4 Ways to Keep Your Local Network Secure While Offering Third-Party Access

Contractors, consultants, even employees pose potential threats. Here’s how to protect your critical systems.

Public sector IT departments confront a dilemma: They must protect critical IT infrastructure from intrusion, while also providing contractors and consultants with access to systems that hold critical data. Credit card and Social Security numbers, driver’s license information, court documents, health records — the list of vulnerabilities is long.

Further complicating this situation is the fact that agencies’ relationships with IT service providers, such as cloud services, have become more complex.

“As governments embrace technology — and innovative partners and suppliers — to deliver public services more efficiently, their exposure to cybersecurity risk is escalating,” states a 2016 report from KPMG.

To minimize risks, state and local governments should review their policies and procedures for managing outside access. The National Institute of Standards and Technology recently published “Protecting Controlled Unclassified Information in Nonfederal Information Systems and Organizations,” which provides guidance for safeguarding federal data located in third-party information systems and organizations. Much of NIST’s advice is relevant to state and local governments, and can help IT leaders keep their agencies secure from intruders:

1. Apply a Principle of Least Privilege

Agencies should employ the principle of least privilege, providing individuals and systems with the minimum level of access they need to accomplish approved tasks. This rule should be applied not only to external contractors, but also to the users of agency services and internal staff implementing the services.

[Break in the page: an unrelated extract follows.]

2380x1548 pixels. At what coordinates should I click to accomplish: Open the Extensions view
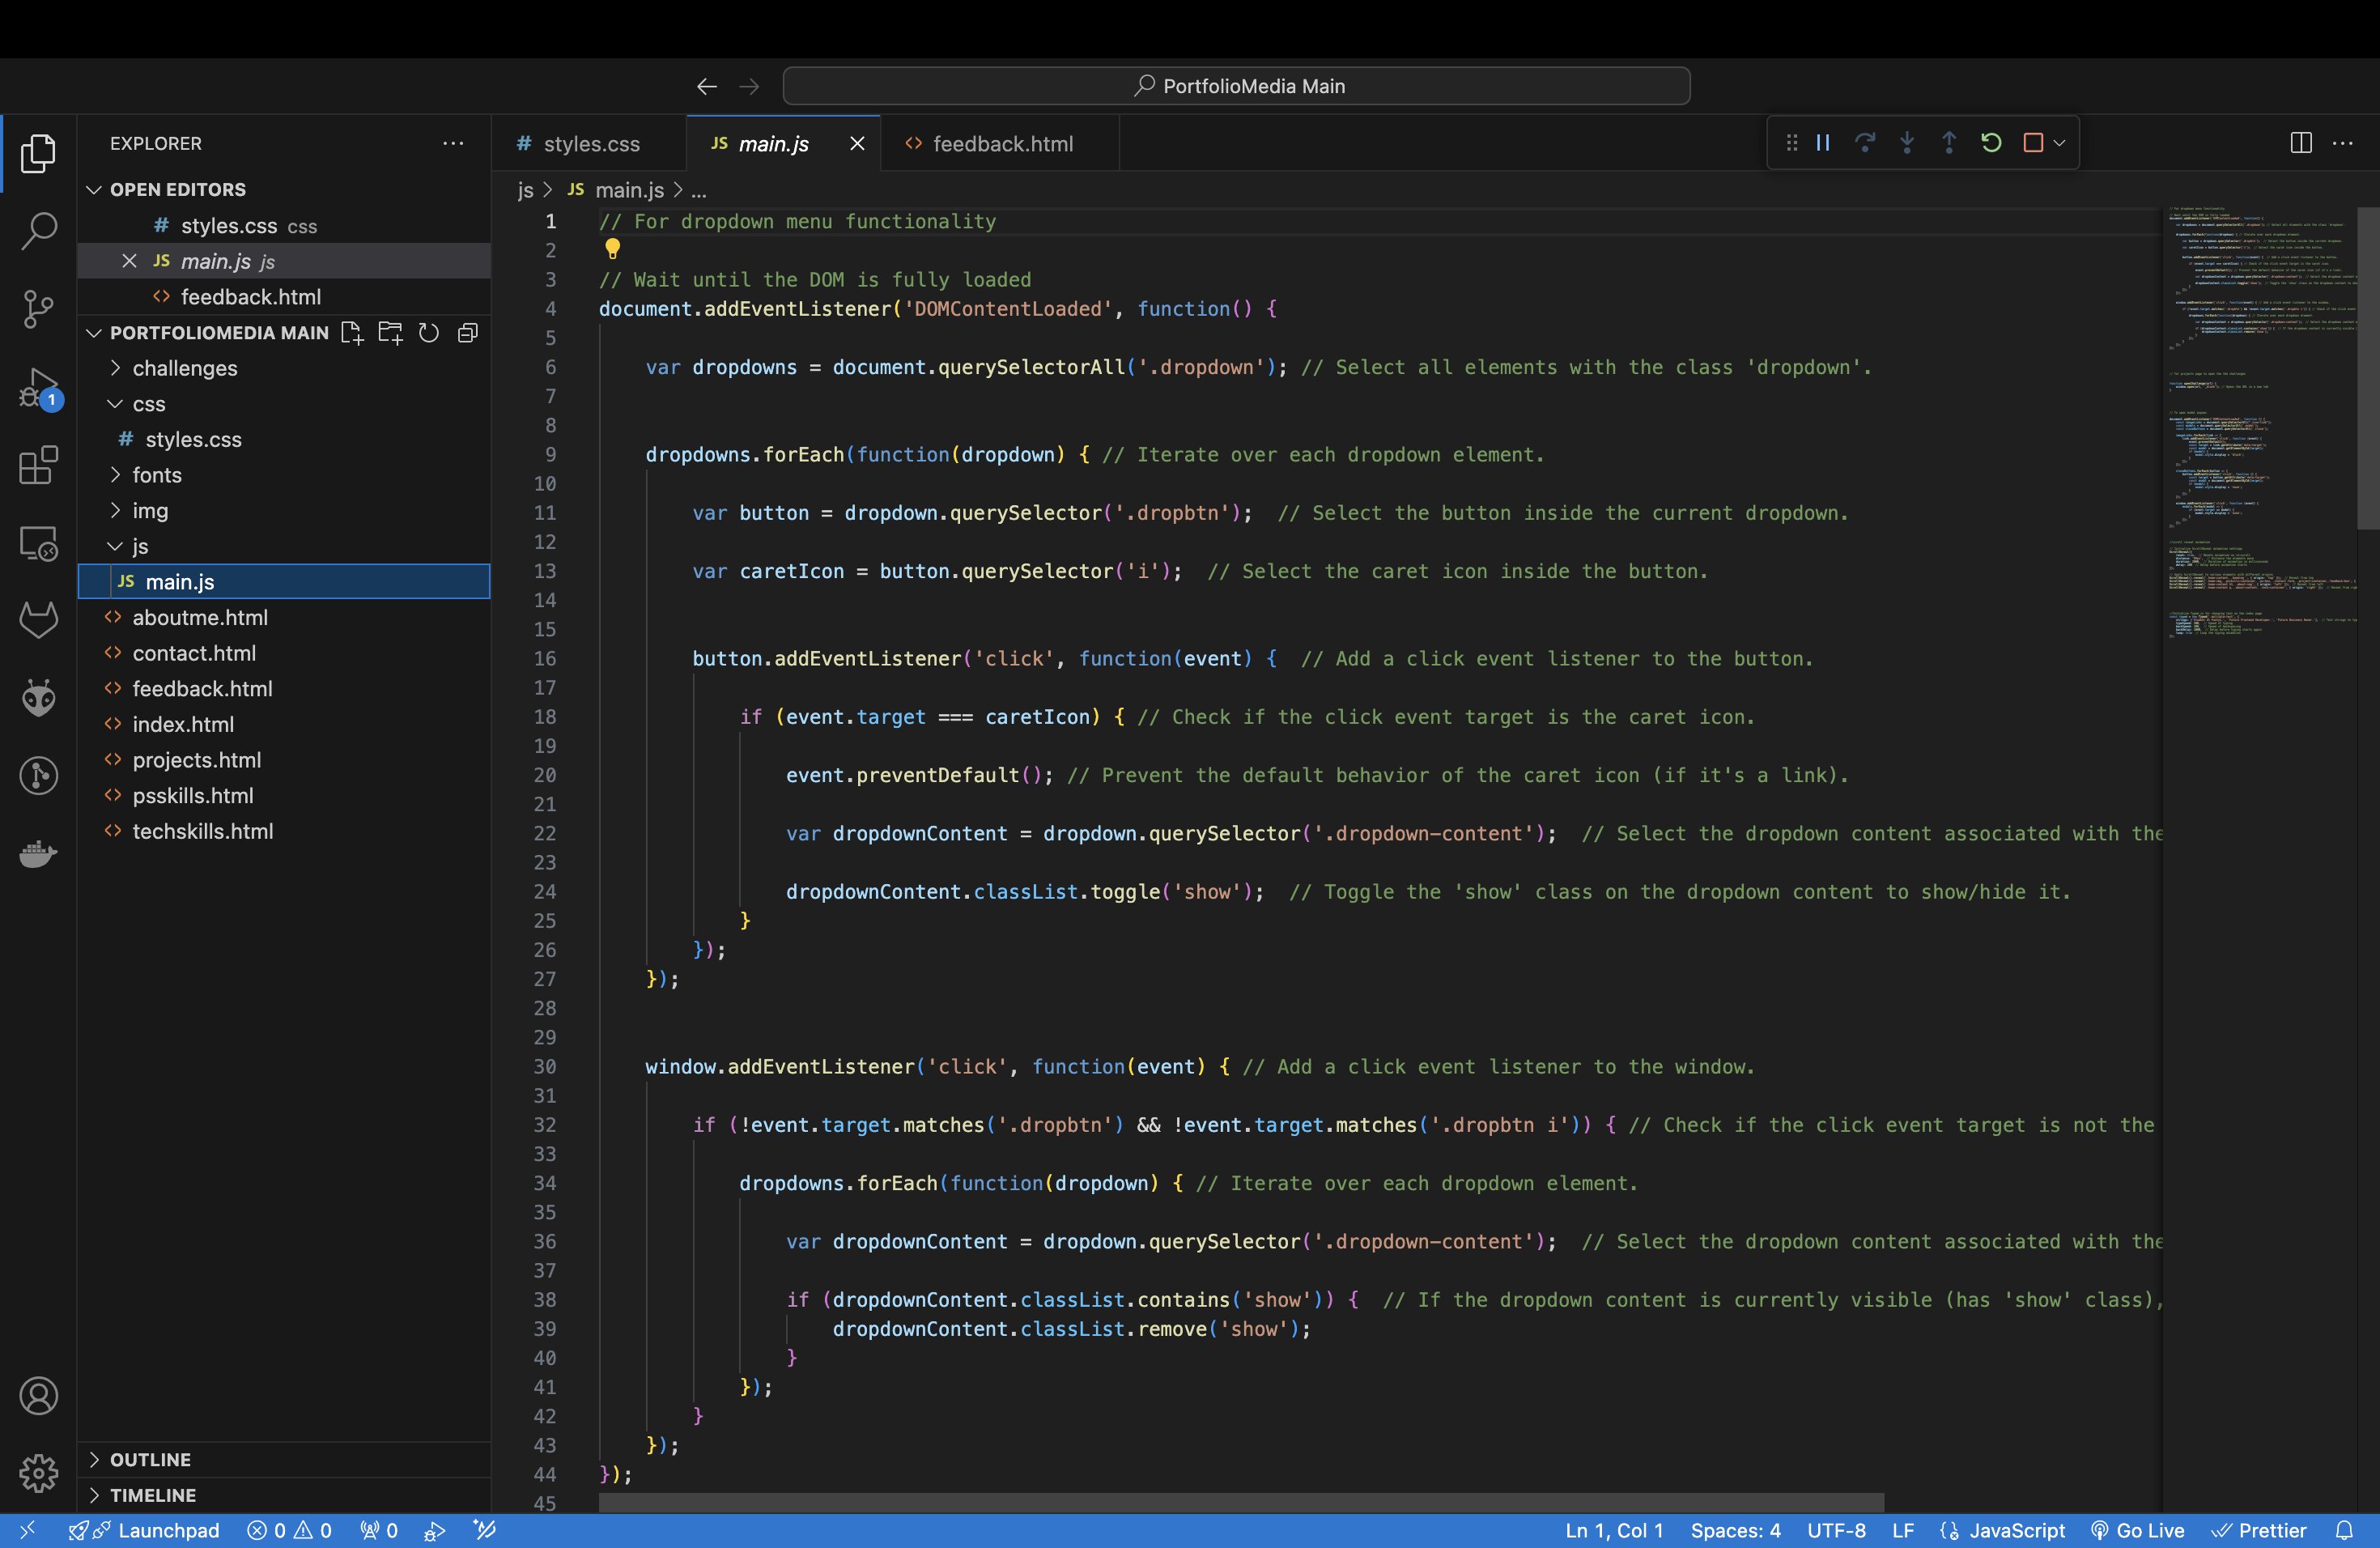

For example, IT leaders should consider whether a contractor or employee requires access to perform backups, make changes to virtualization servers or deploy firewall configurations. By separating duties, agencies can guard against the ability of one person to enact a breach.

2. Call on Multifactor Authentication

Three factors typically are used for authentication: something you know, something you have and something you are.

Passwords and personal identification numbers are examples of something you know. The bar is raised for something you have, requiring access to a preconfigured object; a handheld token or a smart card, for example. A third factor, something you are, controls the most secure environments and is usually facilitated by a biometric device such as a fingerprint or retinal scan. NIST recommends two or more factors for authentication.

3. Rely on Regular Security Audits

Required updates, replacement equipment and employee turnover all introduce changes over time that can leave government operations vulnerable to third-party threats.

Regular technical audits as well as governing policies and procedures help ensure availability, confidentiality and integrity. Agencies should separate audit logs from the local system and grant minimal audit privileges to a limited number of individuals. More important, auditors should not be the same people who are responsible for the normal operation of IT services.

4. Third-Party Cybersecurity Starts with Awareness and Training

In addition to regular security education for managers and technical staff, outside contractors also should receive training. The program should cover the security implications of their roles and responsibilities, and teach them how to identify and report unauthorized activity.

Participants should be alerted to the threat of spear-phishing, where criminals solicit confidential information by sending counterfeit email messages that mimic the look of official communications.